The most prominent Gypsy dance styles are those amongst the Roma in the Balkans. The Sulukule district in Istanbul is famous for its Romani dances. Prominent Romani dances in Western Europe include the flamenco dance, the traditional dance from Andalusia in Southern Spain. The Roma in Wales were also renowned for their distinctive style of dance, most notably for their rendition of clog dancing.

After leaving India, the Romani people spread across the world, with many settling in various European countries. As eternal nomads, they traveled through different regions before reaching Europe, which is why their dance incorporates elements from Persian, Celtic, Balkan, Indian, Arabic, and many other cultures. Romani dance is vibrant, energetic, and captivating, reflecting the traditions, nomadic lifestyle, and spirit of freedom of the Romani people. The music accompanying the dance is played on local instruments that have evolved over the centuries. Romani dance is known for its improvisation, freedom, energy, and passion. Because the Roma historically settled in many different countries, several distinct styles of Romani dance have developed, influenced by the local cultures and creativity of the Romani communities. Today, Romani dance styles differ from country to country, featuring wide, flowing skirts, shoulder shakes, tap and intricate footwork from Russia; body clapping from Hungary; and hip movements from Romania, Greece, Turkey, and regions further east.

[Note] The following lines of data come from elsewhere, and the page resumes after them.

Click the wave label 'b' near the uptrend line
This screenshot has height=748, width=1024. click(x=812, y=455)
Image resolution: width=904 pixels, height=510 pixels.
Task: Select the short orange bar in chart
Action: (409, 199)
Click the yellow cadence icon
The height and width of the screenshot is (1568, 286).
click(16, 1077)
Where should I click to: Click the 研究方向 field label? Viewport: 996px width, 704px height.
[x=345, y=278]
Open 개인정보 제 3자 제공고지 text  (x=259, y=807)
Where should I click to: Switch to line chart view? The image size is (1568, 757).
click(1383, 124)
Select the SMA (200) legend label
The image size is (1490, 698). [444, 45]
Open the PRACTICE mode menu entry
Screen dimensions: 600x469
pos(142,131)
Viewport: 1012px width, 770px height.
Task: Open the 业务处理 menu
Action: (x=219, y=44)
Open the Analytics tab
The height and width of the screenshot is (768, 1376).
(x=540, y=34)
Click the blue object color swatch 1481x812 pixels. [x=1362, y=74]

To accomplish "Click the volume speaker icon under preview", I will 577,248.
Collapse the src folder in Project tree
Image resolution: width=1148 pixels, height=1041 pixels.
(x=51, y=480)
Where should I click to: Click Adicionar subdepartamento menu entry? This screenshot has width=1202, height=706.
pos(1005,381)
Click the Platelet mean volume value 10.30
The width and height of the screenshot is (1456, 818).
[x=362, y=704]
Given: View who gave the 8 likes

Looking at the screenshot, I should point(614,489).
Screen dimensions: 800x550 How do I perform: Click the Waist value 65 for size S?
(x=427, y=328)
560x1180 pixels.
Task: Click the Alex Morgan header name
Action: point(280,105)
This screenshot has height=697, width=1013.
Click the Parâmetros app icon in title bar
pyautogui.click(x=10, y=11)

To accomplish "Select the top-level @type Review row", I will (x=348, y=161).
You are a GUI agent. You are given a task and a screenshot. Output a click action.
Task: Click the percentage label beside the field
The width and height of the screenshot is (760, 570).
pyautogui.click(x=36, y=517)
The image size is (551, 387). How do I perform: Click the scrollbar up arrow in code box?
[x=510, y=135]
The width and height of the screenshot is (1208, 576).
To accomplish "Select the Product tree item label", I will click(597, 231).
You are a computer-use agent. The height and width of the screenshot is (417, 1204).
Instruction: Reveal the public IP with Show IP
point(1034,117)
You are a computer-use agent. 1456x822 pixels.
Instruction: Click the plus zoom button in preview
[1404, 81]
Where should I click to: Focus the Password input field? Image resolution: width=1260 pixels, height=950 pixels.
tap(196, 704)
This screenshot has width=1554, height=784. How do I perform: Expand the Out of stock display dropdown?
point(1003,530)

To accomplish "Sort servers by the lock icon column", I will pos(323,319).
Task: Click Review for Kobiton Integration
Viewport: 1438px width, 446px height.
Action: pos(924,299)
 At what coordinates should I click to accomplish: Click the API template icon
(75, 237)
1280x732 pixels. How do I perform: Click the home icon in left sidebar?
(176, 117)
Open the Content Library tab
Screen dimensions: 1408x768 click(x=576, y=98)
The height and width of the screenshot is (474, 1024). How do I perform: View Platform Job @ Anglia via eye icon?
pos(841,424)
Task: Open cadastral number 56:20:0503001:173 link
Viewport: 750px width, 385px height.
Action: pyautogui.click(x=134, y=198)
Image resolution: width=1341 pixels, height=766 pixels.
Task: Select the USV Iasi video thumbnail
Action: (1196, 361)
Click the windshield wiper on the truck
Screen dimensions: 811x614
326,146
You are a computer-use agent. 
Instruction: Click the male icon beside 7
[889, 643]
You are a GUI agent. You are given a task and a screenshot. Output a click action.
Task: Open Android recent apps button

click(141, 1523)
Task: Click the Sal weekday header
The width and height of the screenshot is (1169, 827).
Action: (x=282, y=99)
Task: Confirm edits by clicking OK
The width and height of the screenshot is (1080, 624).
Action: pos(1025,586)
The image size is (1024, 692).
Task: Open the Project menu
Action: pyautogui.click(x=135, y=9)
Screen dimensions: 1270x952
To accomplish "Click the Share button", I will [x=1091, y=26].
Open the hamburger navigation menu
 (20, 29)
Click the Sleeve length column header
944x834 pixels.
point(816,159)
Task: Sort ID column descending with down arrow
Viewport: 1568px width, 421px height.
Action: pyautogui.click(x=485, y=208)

==Balkans/Southeastern Europe==
- Botoló, a stick dance using weapons
- Čoček, a dance originating from Ottoman military bands that was later adopted by Roma in the Balkans
- Romani csárdás
- Romani havasi, an adaption of havasi popular in East Thrace, a Turkish folk dance with the main base and elements of Byzantine music.
- Romani Kolo

== Western Europe ==
- Flamenco
- Romani clog dancing, an adaption of clog dancing, primarily performed by the Roma in Wales

==Russia==
Russian Romani dance is characterized by gradual speed-up of music and movements. Female dance includes wide hand waves with the skirt and shoulder shakes ("shimmy"). Male dance traditionally includes complex tap dance and patting knees, shoulders, and hips.